GIVEN RECORDS =>
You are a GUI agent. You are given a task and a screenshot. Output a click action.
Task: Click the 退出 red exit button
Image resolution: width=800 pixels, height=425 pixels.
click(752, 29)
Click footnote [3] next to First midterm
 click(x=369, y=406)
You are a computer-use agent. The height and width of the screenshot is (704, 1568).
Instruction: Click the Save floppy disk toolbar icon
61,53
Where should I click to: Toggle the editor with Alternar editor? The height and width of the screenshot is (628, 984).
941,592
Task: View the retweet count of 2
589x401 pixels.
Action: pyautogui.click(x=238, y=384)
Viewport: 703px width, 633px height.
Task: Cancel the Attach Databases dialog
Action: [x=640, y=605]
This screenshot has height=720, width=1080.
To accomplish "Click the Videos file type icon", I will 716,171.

YOUR INSTRUCTIONS =>
In how many lines above does the word "agent" appear? Answer with only the number.

REPLY TO THE TASK =>
2